No rush to arrest Milosevic

Disagreement on Iraq

Next stop: G-8 summit

RELATED STORIES, SITES icon



PARIS (CNN) -- The leaders of France and the United States Thursday ruled out any postwar international help to rebuild Kosovo and the rest of Yugoslavia, other than purely humanitarian aid, as long as President Slobodan Milosevic remains in power.

"I absolutely share the feelings of President Clinton that there can be no economic development aid to a regime which is not democratic," French President Jacques Chirac said outside the Elysee Palace, after a meeting there with his U.S. counterpart.

'Humanitarian aid yes, economic aid no'

"Humanitarian aid yes, economic aid no," said Chirac at the joint news conference, adding: "We will not give aid to a regime that is not democratic and whose leader is a wanted war crimes suspect."

The presidents spoke as two top U.S. officials -- Defense Secretary William Cohen and Secretary of State Madeleine Albright -- worked in Helsinki, Finland, with their Russian counterparts to resolve a Kosovo-related standoff with Moscow.

The impasse is over on the role of Russian troops within the NATO-led peacekeeping force now entering the Serb province as Yugoslav forces withdraw.

Clinton said he was optimistic an agreement would be found.

"I hope and believe they will reach a successful conclusion," he told reporters. "I know that ... there are two or three options they are working on, all of which would be acceptable to us."

Both the United States and France are members of the 19- nation NATO alliance; Russia is not.

No rush to arrest Milosevic

Clinton decried the mass graves and burned-out villages found by NATO peacekeepers, but advocated a "wait and see" approach on nabbing Milosevic to stand trial for atrocities.

NATO, he said, has a humanitarian priority to get the province's ethnic Albanian refugees home.

"I do not believe that the NATO allies can invade Belgrade to try to deliver the indictment, if you will," Clinton said, when asked about prosecuting Milosevic's indictment by the international war crimes tribunal at The Hague, Netherlands.

"We need to focus on our obligations -- fundamental humanitarian obligations to get the Kosovars home and to continue to uncover whatever evidence of war crimes there is in Kosovo."

Disagreement on Iraq

Despite the Franco-American unity expressed after the Chirac- Clinton meeting, differences surfaced when talk turned to Saddam Hussein, with France pressing to suspend -- at least partially -- the international embargo against Iraq.

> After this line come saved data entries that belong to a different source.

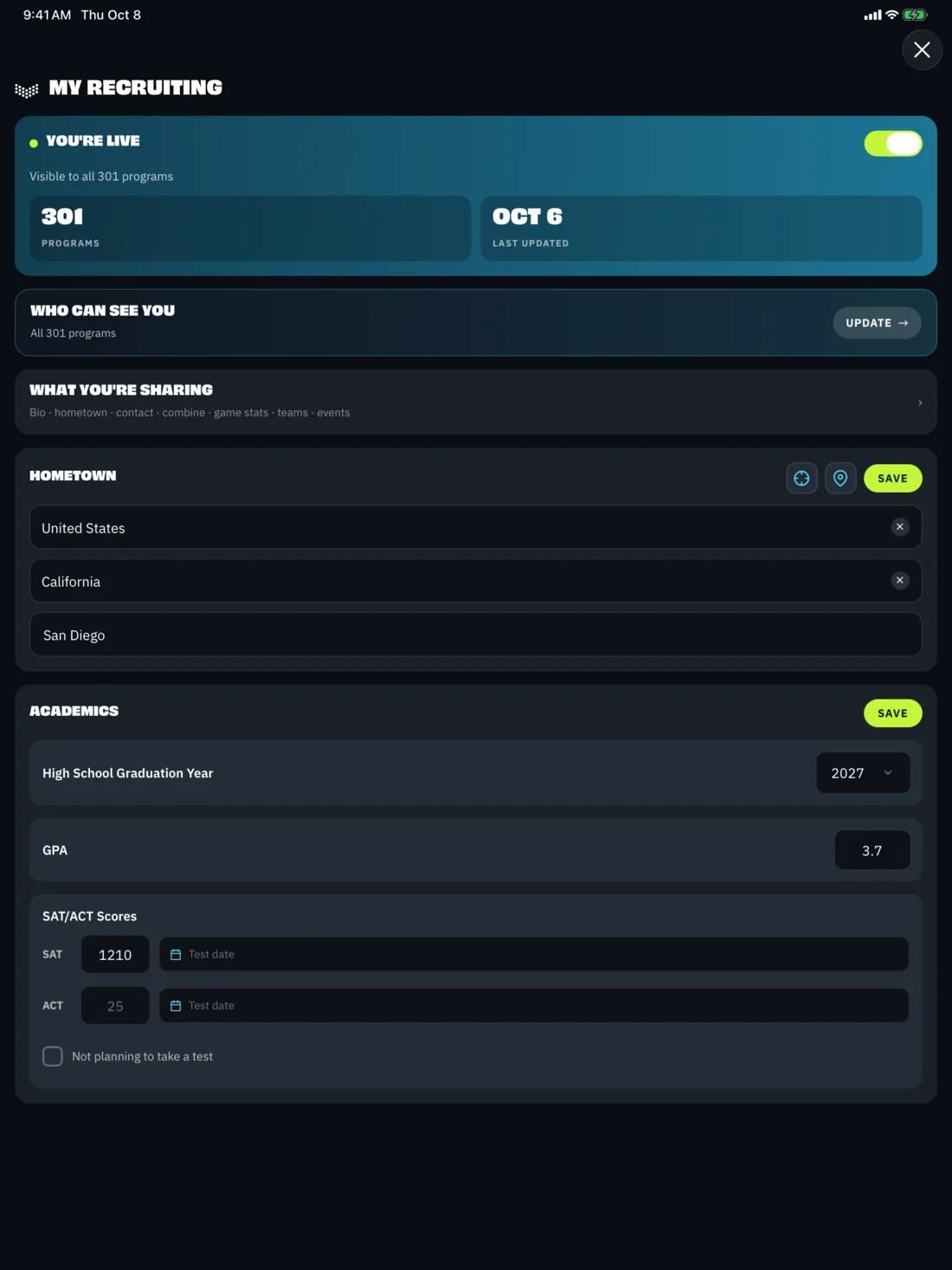Tap the map pin icon in Hometown
The image size is (952, 1270).
(x=840, y=478)
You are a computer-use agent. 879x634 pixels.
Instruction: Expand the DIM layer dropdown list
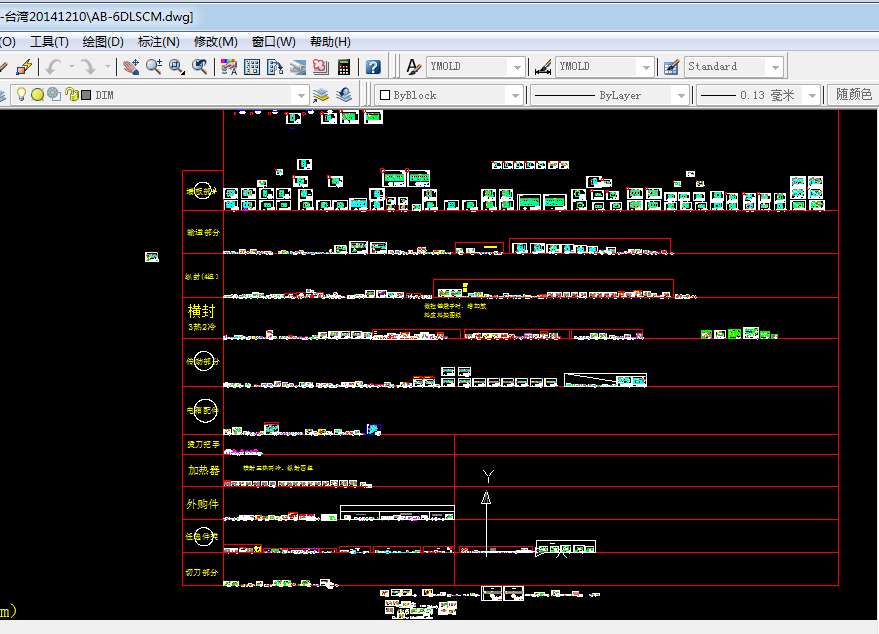[299, 95]
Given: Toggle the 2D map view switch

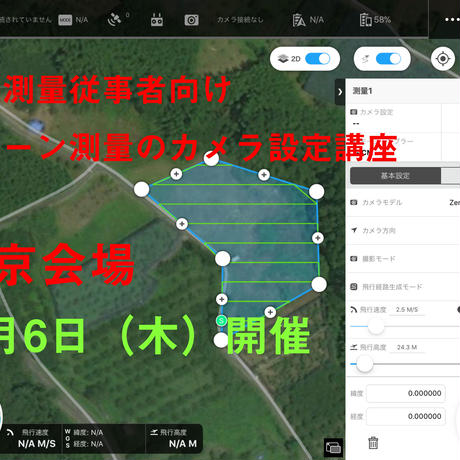Looking at the screenshot, I should [x=317, y=59].
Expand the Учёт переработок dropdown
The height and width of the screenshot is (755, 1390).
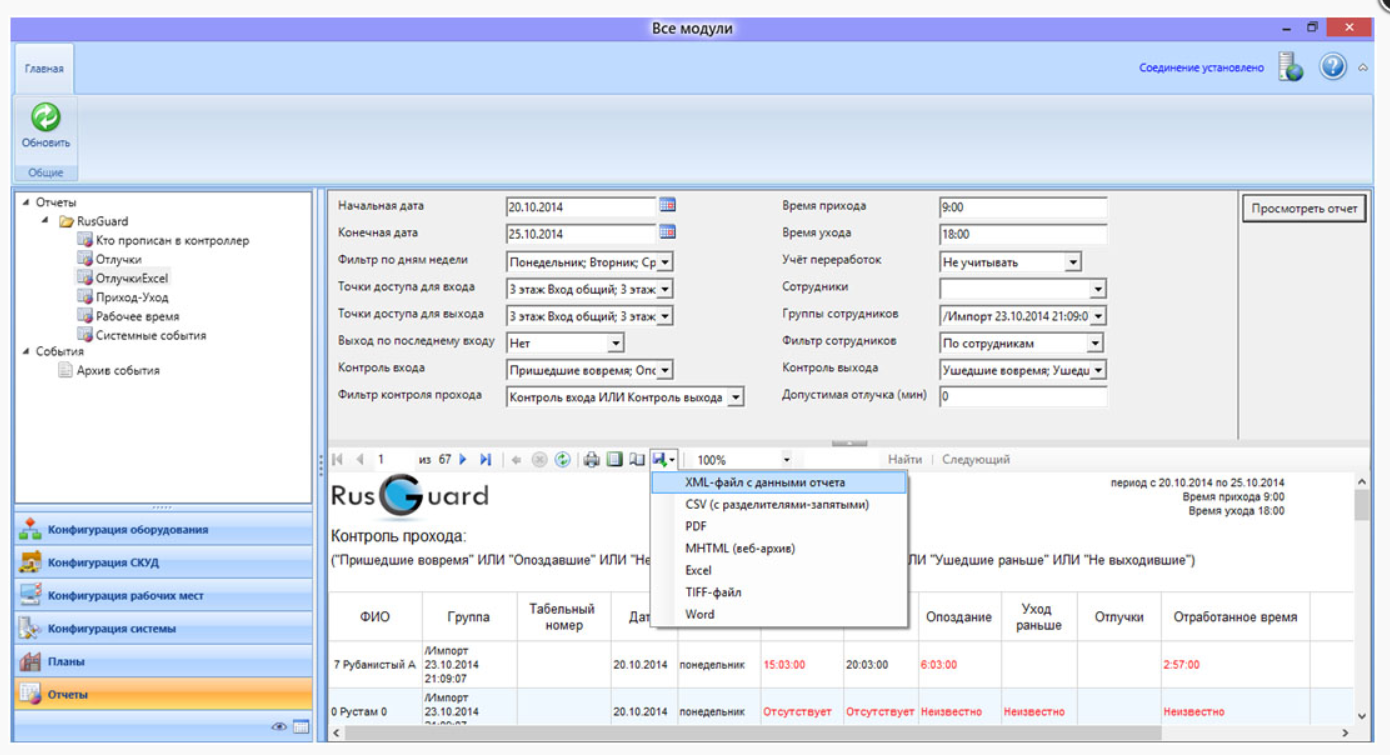pos(1072,262)
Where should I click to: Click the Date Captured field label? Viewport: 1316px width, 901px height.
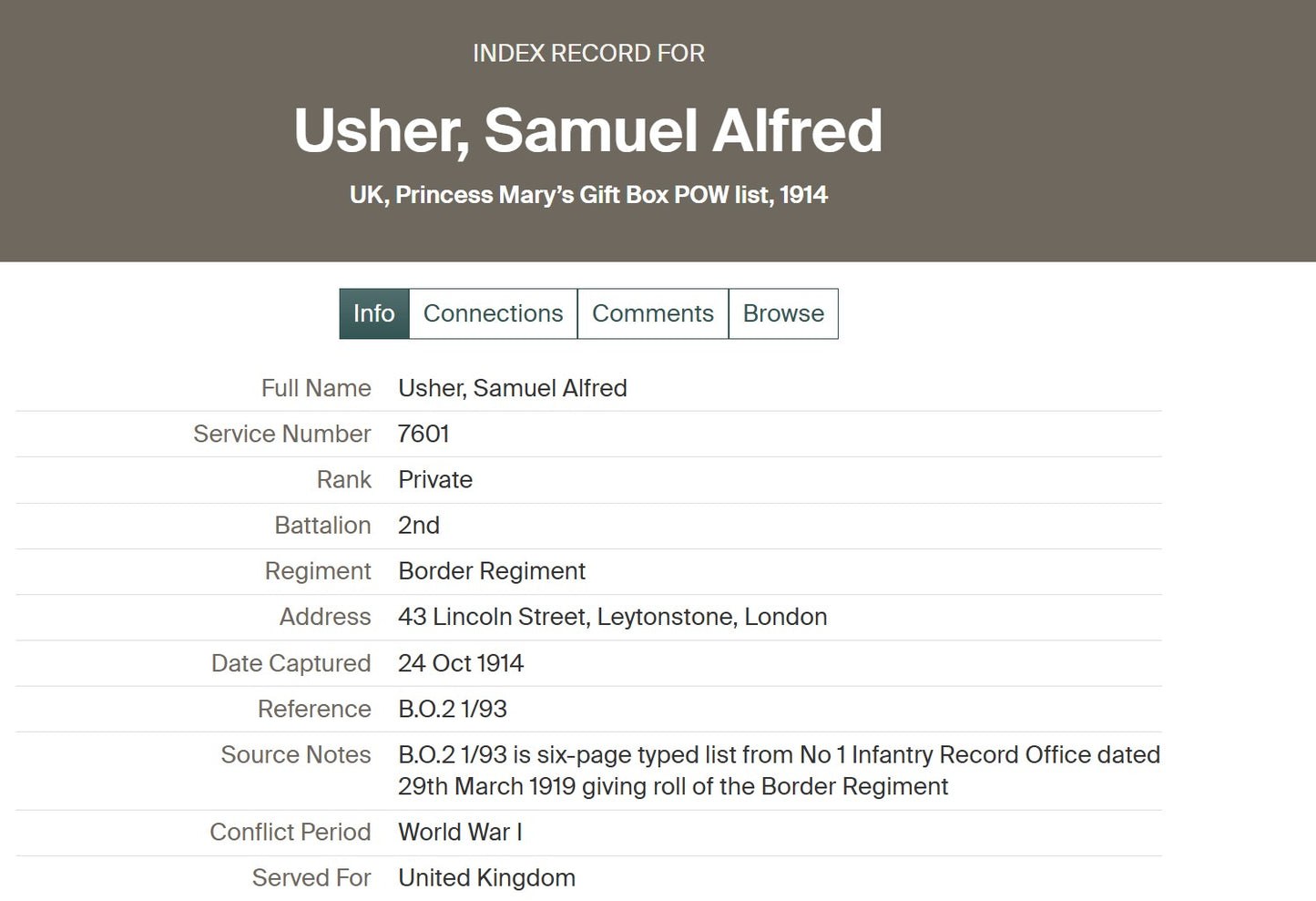pyautogui.click(x=291, y=663)
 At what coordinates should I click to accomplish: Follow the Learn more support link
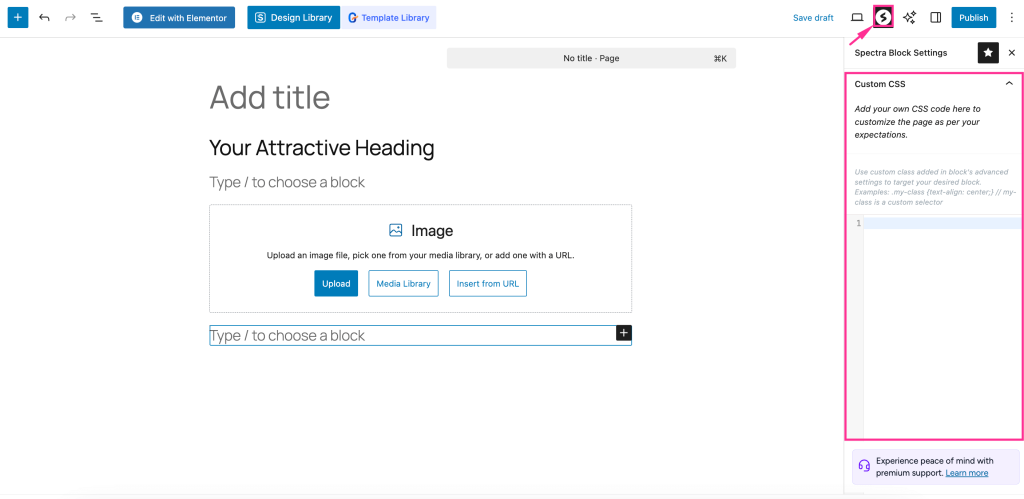(x=966, y=473)
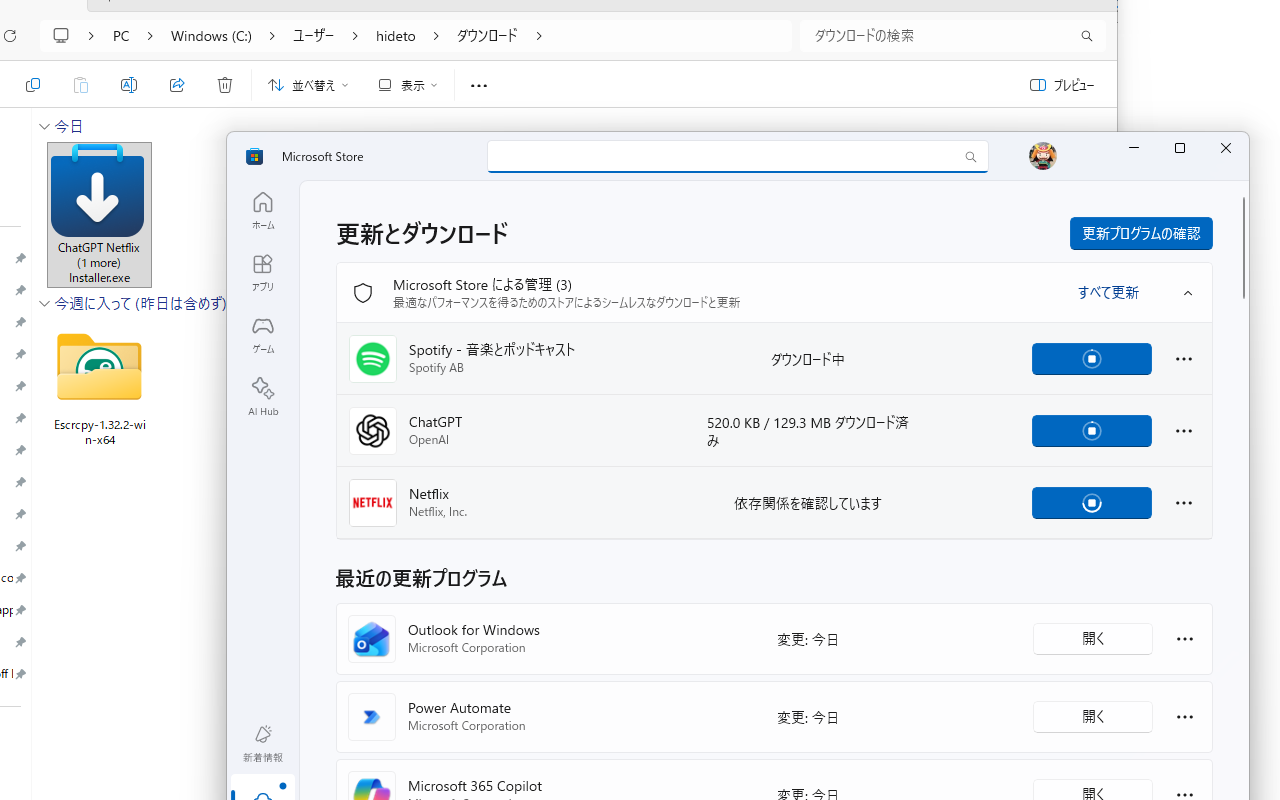This screenshot has height=800, width=1280.
Task: Stop the ChatGPT download
Action: tap(1091, 431)
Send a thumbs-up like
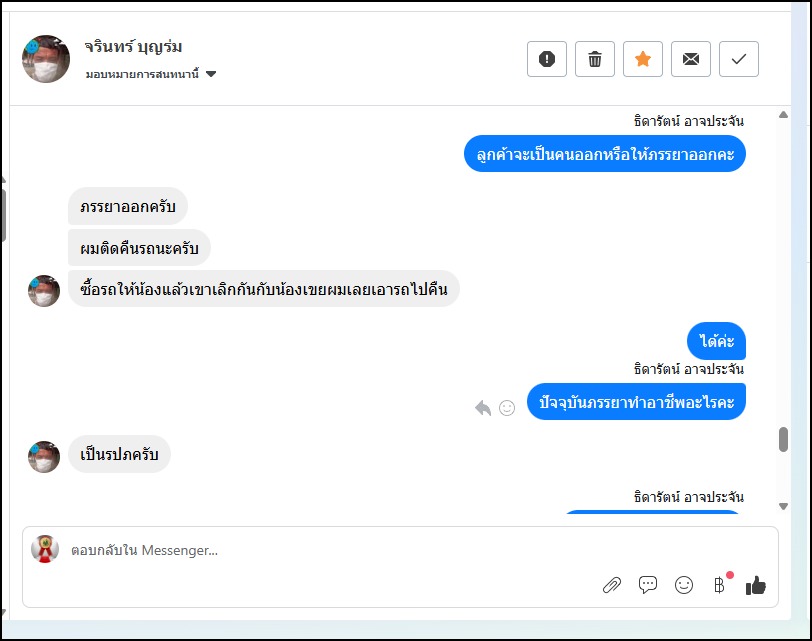The height and width of the screenshot is (641, 812). point(755,585)
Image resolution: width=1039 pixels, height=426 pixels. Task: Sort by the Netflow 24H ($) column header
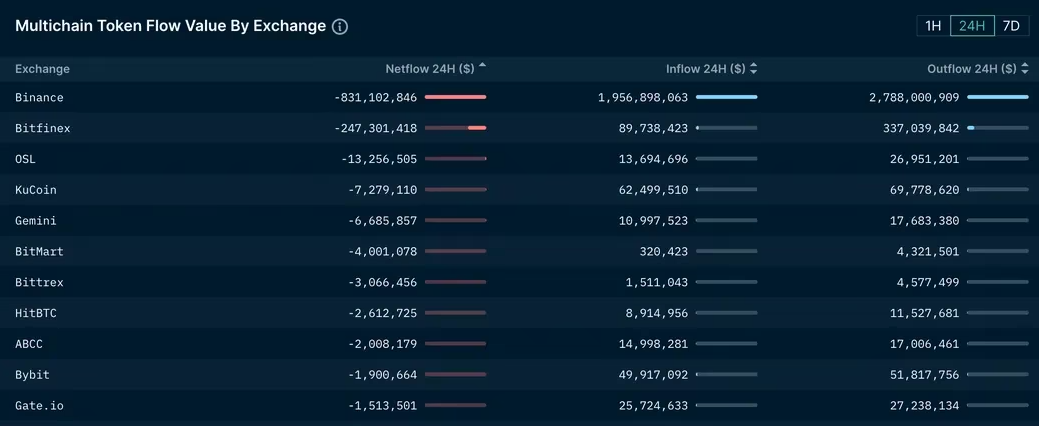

"There is some difference here," Clinton said, emphasizing U.S. resolve to isolate Hussein for his pursuit of weapons of mass destruction.

Chirac, in turn, argued that the Iraqi people are victims of the embargo and that "what we need, at the very least, is to reexamine conditions of the embargo."

Next stop: G-8 summit

Clinton is in Europe on a one-week visit that began Wednesday in Geneva.

After his stop in Paris, the U.S. president departed for Germany to attend the 25th annual economic summit of the world's seven richest nations -- the United States, Japan, Germany, France, Britain, Italy and Canada -- and Russia.

The Group of Eight summit begins Friday in Cologne, Germany.

The leaders are to discuss who will pay to rebuild Kosovo and help neighboring Balkan countries following NATO's 78-day bombing campaign of Yugoslavia.

Other topics to be broached include human rights, the environment, trade, terrorism, drug trafficking and crime.

On Monday, Clinton is to attend a U.S.-European Union summit in Bonn, Germany, before traveling to Slovenia, a country slightly smaller than New Jersey that declared its independence from Yugoslavia in 1991 and seeks to join NATO.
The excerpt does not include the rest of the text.